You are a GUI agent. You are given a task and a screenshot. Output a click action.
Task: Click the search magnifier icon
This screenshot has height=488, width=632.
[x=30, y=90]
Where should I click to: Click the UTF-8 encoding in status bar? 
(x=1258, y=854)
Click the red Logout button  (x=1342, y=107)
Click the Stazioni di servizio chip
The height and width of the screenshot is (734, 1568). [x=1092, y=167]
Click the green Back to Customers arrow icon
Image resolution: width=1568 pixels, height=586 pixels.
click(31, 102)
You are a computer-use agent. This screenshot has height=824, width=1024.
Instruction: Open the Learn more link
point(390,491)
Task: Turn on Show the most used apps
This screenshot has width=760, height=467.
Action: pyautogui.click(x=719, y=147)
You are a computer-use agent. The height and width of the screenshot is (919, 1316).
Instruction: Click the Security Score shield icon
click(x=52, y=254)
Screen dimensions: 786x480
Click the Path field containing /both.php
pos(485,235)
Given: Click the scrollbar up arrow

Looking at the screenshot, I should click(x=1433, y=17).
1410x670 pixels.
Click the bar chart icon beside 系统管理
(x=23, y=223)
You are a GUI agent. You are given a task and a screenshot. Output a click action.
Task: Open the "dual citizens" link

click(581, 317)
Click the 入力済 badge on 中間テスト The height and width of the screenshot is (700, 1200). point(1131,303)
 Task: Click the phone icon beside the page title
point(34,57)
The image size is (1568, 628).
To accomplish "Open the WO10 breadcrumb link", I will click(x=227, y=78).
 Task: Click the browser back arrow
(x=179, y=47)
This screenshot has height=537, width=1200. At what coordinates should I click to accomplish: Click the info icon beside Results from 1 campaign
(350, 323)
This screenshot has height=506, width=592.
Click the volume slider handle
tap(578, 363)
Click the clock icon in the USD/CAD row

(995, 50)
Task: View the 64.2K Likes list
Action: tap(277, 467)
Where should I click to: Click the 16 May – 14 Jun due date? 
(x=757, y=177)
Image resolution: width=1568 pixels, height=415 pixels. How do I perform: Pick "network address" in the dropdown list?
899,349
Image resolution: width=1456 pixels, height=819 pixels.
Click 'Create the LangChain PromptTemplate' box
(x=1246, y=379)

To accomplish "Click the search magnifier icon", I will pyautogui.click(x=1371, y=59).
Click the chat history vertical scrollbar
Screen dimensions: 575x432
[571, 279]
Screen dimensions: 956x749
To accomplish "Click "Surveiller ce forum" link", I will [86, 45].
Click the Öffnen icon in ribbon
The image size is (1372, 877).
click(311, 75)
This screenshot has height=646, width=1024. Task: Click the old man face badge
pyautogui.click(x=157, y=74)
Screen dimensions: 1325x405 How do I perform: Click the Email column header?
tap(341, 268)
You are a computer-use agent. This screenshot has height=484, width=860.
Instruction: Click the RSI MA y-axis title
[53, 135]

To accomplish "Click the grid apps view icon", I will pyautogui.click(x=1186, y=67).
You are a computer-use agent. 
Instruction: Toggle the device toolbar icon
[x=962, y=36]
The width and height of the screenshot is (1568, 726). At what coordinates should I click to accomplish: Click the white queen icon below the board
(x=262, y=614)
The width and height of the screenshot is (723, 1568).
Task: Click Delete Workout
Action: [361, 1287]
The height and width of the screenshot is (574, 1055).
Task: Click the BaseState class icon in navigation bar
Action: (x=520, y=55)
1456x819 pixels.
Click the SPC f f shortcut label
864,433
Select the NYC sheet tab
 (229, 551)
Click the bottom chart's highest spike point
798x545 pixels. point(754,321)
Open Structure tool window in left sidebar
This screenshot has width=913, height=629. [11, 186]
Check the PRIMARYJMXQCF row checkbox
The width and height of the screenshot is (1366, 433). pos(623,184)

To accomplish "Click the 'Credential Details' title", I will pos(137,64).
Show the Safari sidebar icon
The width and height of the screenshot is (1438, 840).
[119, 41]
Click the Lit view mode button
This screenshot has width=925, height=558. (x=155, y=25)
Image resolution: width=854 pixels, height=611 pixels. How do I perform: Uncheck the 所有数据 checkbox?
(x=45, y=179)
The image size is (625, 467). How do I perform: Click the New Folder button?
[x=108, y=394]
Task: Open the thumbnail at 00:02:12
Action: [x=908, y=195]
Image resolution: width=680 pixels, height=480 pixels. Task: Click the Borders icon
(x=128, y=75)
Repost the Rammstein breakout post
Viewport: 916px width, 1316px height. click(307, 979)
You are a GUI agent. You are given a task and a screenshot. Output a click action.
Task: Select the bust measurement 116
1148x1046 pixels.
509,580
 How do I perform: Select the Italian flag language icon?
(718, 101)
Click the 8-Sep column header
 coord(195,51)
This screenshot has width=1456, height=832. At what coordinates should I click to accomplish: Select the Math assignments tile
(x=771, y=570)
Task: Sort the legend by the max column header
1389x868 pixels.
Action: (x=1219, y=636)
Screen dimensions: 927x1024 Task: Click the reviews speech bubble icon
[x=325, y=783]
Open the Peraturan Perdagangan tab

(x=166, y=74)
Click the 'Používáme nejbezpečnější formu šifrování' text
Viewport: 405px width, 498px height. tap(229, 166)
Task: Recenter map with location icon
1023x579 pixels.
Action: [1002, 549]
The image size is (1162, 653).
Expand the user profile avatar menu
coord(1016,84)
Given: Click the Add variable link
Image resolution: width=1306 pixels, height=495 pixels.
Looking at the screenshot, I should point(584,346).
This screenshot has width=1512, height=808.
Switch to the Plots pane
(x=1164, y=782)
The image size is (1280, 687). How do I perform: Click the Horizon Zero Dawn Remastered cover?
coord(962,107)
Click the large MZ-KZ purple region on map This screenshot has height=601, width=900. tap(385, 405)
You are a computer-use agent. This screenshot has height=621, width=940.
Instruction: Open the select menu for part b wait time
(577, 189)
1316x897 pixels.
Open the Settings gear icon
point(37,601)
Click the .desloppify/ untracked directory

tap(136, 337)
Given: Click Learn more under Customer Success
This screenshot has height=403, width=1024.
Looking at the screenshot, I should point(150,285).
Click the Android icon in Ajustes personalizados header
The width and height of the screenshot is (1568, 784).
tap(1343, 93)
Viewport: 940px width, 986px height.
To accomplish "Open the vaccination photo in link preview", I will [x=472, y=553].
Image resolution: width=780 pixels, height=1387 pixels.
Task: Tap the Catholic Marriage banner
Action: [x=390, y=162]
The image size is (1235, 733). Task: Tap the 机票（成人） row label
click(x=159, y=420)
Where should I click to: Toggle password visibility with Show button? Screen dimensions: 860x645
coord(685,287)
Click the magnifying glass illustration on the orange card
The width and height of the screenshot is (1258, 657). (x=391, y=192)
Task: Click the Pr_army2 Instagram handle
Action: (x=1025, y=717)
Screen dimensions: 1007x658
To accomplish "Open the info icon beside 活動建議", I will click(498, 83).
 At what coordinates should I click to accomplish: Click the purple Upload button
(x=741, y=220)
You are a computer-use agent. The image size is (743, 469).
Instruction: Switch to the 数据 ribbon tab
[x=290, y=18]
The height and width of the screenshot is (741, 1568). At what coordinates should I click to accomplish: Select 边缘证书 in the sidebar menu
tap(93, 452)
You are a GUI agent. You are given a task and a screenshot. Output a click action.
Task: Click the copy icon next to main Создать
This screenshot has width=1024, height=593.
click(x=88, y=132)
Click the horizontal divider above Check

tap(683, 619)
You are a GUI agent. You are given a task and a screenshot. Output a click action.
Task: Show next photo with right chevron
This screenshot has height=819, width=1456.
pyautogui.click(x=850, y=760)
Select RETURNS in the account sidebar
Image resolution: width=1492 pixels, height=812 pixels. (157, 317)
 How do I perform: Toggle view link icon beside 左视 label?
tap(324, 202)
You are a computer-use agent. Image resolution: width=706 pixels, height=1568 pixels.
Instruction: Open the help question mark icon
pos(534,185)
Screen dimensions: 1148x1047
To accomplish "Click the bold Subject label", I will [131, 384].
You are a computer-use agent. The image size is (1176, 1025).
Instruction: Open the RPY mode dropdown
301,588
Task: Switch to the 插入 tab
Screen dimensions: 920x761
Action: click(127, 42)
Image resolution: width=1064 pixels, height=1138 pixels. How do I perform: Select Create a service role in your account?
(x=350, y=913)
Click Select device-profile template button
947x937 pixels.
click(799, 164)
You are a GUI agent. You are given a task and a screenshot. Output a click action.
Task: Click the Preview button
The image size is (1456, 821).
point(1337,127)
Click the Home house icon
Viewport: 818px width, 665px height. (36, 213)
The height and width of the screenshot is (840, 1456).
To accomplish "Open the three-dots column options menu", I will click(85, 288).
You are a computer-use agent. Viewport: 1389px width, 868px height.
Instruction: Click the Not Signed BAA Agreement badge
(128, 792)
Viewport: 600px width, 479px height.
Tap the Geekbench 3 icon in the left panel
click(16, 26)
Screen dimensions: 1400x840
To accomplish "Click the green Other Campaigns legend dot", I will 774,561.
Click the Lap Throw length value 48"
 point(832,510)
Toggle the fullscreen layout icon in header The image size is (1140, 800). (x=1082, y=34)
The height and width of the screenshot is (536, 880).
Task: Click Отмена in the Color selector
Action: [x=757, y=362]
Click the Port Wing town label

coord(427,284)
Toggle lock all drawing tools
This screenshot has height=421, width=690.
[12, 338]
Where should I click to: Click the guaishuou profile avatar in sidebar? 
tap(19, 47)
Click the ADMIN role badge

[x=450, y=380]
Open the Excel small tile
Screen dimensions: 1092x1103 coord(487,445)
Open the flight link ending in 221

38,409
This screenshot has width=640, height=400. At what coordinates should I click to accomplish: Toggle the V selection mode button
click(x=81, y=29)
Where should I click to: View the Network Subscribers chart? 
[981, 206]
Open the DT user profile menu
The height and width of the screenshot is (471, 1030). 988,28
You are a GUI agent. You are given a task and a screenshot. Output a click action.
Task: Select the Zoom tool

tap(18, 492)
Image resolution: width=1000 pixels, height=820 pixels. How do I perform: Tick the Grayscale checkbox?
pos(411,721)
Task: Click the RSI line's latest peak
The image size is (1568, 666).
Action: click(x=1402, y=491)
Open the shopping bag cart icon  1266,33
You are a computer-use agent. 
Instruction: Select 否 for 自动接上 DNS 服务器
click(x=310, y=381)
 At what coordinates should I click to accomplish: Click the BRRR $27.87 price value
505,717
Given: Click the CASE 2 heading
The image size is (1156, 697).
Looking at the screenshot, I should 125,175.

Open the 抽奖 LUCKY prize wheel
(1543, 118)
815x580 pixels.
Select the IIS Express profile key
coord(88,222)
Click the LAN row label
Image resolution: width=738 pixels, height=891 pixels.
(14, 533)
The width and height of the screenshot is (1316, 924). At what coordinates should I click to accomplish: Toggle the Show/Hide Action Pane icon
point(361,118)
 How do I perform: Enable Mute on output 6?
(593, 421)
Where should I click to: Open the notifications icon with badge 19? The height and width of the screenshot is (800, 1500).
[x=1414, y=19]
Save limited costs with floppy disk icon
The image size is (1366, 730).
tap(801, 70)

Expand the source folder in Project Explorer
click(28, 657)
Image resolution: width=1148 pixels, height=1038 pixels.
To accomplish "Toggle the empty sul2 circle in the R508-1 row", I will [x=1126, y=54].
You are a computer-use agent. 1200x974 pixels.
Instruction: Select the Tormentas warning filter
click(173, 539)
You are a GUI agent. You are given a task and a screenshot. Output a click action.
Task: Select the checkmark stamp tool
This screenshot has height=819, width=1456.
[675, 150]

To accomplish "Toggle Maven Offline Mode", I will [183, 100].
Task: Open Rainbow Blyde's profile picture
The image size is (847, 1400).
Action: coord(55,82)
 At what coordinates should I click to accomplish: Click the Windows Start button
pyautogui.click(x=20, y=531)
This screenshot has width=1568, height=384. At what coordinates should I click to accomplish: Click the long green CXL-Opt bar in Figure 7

* [Set exercise] Output everything from the line containing "Windows Start button" down to the end of the records as a JSON list of strings, one string per line, with blank lines left out.

* [Solution to this problem]
[
  " At what coordinates should I click to accomplish: Click the Windows Start button",
  "pyautogui.click(x=20, y=531)",
  "This screenshot has width=1568, height=384. At what coordinates should I click to accomplish: Click the long green CXL-Opt bar in Figure 7"
]